> [BRANO]:
I profeti. Quando l'artista dipinge i suoi notturni, tutto lascia credere che egli abbia nella mente il famoso pensiero di Pascal: 'Le silence eternel de ces espaces infinis m'effraye'.
Nel suo lungo cammino creativo l’opera di Gaetano Carboni, così silenziosa, così spesso dimenticata, contraddice quasi ogni archetypos, ogni modello cui siamo abituati a ubbidire. La sua presenza nelle storie d’arte contemporanea è tanto più scarsa, quanto più intensa è la qualità della sua ispirazione. La sua “voce” non ascoltata, o non udita (da chi è sordo, dice Rilke, per accogliere la vera poesia), viene confusa con un sussurro indistinto, quando invece si alza chiara e pura, con il suo fulmineo splendore nella notte oscura dell’anima, insita nella visione come illumination. È in quelle storie, per non sapere, non gli viene assegnato nessun ruolo, lasciando che si consumi in se stesso, nel posto d’origine, il mito fragile di una regione, le Marche, poco frequentata dalla cultura maggiore. Ma non è così.

> [RIGHE DI DATI]:
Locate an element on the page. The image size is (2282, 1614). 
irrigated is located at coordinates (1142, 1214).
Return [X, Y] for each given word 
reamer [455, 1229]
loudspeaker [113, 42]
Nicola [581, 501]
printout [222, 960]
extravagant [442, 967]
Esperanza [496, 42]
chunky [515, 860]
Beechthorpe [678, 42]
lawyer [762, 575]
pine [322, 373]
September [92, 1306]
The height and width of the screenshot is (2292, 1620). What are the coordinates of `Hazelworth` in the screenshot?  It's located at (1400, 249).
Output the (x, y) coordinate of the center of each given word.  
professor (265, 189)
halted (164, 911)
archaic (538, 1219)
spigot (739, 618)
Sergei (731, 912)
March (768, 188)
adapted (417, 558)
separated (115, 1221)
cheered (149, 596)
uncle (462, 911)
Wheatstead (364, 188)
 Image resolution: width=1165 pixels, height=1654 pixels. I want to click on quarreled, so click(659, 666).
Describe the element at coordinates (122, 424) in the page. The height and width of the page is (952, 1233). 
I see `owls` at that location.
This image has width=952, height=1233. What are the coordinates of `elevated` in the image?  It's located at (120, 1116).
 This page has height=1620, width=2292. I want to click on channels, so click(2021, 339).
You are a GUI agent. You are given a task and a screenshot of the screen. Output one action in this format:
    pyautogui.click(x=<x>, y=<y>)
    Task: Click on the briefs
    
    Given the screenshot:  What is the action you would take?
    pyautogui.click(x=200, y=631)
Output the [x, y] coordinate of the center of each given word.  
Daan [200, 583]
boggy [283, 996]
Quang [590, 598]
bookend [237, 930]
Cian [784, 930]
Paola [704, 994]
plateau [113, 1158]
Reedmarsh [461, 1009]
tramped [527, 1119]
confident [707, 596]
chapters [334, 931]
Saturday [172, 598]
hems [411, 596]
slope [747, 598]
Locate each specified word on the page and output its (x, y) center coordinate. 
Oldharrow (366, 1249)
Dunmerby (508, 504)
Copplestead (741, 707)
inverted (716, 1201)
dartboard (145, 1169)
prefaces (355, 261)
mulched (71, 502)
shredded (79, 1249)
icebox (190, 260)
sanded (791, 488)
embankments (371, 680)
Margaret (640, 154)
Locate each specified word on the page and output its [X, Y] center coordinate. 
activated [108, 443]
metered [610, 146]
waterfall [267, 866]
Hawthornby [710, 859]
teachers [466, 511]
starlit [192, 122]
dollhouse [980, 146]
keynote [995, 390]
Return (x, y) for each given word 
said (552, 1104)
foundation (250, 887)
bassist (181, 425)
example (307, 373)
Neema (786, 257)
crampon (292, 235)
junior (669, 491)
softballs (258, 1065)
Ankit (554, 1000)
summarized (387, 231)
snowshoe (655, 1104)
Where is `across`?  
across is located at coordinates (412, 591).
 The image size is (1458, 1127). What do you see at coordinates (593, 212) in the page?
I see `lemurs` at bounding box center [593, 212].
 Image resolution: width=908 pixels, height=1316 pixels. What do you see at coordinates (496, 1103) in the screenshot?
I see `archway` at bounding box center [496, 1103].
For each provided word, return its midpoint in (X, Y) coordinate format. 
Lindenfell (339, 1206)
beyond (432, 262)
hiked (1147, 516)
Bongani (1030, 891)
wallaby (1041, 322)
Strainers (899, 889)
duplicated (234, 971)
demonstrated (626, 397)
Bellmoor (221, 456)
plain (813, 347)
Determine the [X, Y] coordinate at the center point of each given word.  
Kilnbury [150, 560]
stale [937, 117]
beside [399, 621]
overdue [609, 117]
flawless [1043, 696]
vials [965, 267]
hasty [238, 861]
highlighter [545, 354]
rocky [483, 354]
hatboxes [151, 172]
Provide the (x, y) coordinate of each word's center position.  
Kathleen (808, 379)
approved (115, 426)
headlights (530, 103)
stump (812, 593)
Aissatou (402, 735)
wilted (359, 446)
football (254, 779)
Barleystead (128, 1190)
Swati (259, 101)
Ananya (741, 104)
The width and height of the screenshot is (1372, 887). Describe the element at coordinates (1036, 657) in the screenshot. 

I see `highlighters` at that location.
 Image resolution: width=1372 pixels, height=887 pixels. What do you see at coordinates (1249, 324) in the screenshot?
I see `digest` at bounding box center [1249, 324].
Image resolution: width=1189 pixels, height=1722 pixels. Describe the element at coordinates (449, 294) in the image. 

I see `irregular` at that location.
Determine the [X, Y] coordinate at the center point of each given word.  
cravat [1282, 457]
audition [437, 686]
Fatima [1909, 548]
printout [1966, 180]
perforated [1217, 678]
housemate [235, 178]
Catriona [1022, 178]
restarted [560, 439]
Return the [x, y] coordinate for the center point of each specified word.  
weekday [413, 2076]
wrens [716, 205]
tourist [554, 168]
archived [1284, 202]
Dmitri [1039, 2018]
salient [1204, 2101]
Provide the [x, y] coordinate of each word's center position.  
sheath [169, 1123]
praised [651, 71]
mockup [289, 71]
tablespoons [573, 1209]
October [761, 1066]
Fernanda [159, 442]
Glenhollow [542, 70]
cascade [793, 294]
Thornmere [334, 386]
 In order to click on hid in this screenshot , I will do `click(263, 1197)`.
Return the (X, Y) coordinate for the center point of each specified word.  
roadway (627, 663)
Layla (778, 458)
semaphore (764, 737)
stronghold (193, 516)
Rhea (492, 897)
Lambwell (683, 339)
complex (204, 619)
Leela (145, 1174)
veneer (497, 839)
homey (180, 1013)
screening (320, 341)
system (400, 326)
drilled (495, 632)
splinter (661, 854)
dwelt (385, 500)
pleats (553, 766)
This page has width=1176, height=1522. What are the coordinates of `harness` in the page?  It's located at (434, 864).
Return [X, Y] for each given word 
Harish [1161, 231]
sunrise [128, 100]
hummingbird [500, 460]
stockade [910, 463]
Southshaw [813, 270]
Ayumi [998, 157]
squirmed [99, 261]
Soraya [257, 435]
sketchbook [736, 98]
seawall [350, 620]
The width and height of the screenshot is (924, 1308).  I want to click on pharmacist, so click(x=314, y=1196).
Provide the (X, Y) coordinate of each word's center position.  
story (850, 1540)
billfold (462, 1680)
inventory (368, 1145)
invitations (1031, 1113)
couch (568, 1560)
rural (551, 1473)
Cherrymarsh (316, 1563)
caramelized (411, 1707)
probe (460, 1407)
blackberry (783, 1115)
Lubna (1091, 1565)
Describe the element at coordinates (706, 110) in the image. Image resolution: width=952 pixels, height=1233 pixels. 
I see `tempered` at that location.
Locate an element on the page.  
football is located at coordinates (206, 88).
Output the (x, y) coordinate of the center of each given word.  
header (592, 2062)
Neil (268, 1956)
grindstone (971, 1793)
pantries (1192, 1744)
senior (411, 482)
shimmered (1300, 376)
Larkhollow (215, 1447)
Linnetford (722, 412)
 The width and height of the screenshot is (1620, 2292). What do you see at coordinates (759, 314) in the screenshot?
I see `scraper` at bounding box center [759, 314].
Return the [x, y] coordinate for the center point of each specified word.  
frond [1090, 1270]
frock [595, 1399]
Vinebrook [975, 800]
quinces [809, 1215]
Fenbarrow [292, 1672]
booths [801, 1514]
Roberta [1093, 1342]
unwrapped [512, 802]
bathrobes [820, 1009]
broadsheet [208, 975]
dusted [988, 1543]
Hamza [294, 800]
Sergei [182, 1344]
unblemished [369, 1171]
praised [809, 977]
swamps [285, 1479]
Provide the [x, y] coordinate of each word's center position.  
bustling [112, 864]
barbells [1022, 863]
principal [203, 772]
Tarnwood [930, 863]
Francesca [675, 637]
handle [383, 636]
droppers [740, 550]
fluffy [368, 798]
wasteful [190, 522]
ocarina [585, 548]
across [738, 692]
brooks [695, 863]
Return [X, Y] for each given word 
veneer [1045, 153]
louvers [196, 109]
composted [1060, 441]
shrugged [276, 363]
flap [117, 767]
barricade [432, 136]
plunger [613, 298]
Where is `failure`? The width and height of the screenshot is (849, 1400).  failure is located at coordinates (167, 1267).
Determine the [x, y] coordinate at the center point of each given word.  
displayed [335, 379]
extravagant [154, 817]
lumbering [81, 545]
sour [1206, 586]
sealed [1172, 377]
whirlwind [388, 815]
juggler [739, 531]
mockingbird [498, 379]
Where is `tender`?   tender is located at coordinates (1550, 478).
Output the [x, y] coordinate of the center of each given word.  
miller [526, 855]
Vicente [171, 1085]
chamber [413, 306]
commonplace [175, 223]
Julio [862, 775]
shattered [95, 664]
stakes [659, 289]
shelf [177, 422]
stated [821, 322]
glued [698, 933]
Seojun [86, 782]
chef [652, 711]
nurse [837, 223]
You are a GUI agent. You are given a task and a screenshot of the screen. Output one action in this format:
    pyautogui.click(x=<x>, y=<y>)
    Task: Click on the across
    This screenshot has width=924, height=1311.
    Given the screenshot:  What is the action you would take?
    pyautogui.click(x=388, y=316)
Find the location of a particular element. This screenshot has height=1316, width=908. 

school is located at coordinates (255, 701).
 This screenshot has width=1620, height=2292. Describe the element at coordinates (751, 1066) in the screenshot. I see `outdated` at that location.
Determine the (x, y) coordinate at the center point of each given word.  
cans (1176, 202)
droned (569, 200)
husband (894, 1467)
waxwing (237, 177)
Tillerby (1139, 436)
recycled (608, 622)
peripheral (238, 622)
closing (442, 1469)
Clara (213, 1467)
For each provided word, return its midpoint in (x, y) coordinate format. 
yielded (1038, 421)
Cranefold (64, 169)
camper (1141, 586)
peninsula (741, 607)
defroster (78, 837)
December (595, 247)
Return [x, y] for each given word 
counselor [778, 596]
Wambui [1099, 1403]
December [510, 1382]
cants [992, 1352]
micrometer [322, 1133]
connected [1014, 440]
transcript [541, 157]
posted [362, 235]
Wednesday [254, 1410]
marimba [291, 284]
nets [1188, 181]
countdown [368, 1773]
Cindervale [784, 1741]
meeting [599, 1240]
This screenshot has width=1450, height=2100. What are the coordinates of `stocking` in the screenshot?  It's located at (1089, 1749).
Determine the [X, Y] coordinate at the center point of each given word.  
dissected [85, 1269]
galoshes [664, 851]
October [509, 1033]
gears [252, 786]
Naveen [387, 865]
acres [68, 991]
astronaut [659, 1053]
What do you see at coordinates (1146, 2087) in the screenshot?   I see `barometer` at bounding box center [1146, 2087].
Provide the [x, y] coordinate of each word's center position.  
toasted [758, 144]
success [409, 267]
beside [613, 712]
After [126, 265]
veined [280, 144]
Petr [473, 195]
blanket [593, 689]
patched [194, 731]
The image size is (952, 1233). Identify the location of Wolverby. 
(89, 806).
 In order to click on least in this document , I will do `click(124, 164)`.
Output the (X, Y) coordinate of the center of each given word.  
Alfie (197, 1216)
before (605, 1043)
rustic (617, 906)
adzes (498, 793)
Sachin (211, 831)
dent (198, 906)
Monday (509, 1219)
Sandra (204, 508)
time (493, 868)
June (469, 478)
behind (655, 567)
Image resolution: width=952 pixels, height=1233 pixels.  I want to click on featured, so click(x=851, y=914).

> [CONSEGNE DELL'ESERCIZIO]:
(a) Nel brano su Gaetano Carboni, quale regione viene indicata come poco frequentata dalla cultura maggiore?
(b) Scrivi il seguito del brano su Gaetano Carboni, ripartendo subito dopo la frase «Ma non è così».

> [RISPOSTE FORNITE]:
(a) Le Marche.

(b)
Quando Carboni dipinge i suoi “notturni”, tutto lascia credere che egli abbia nella mente il più famoso pensiero di Pascal: “Le silence éternel de ces espaces infinis m’effraye”. Giunto a quel vertice, come Leopardi, si “spaurò” il cuore. Quella contemplazione cosmica desta altri echi al nostro pittore, prima inconsci poi consci, nella noesi dell’immaginazione che Leopardi nello Zibaldone dei pensieri chiama la “saviezza”, e che gli antichi chiamavano phronesis, cioè un sapere per la vita, “dove alcuni luoghi riposti nascondono la vista dell’astro luminoso”. La tavolozza carboniana si concentra nella durata. L’immagine così unita, così stretta, nel momento che tocca il suo culmine, riapre spazi nuovi, ma che sono tutti interiori, nella direzione del profondo, del rimando, dell’implicito: come se un raro macchiar di bianchi e una sottile riga argentata a metà di una tavoletta creassero una notte incantata di luna sulla terra.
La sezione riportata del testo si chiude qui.